• [Supplied records]:
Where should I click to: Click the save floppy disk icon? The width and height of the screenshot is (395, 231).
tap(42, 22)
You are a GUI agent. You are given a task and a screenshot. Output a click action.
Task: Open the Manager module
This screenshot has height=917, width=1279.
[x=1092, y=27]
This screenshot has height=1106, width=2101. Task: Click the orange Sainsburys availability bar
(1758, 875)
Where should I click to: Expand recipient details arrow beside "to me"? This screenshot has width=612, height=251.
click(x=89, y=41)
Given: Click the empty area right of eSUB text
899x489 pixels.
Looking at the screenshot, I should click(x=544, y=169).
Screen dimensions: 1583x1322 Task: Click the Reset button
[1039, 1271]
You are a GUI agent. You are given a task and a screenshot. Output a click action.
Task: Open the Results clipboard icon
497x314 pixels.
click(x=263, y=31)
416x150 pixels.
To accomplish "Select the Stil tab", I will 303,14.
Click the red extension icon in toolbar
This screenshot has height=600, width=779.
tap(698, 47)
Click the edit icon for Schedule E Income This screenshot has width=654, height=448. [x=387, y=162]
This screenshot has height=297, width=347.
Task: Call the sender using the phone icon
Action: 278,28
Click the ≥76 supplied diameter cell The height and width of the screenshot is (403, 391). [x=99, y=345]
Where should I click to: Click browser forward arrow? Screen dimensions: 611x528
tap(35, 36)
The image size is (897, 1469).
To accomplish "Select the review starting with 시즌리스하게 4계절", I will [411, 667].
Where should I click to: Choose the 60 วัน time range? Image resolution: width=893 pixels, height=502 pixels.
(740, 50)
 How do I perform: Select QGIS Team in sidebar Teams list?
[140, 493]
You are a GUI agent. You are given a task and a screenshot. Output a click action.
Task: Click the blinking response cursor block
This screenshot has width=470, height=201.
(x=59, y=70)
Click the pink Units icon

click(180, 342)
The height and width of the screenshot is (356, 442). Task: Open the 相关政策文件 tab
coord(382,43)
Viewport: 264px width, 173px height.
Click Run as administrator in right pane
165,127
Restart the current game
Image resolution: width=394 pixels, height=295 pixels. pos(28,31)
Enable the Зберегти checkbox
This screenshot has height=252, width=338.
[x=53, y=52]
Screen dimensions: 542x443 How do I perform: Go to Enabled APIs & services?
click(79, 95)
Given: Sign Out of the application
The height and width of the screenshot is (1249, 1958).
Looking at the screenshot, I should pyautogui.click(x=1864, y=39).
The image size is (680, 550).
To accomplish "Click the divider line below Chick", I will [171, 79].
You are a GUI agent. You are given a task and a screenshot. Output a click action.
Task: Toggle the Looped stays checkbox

• [Challenge]: Count the lines of the data above that contain the string "will" with matching case, and reply with that number alone.

• [Written reply]: 3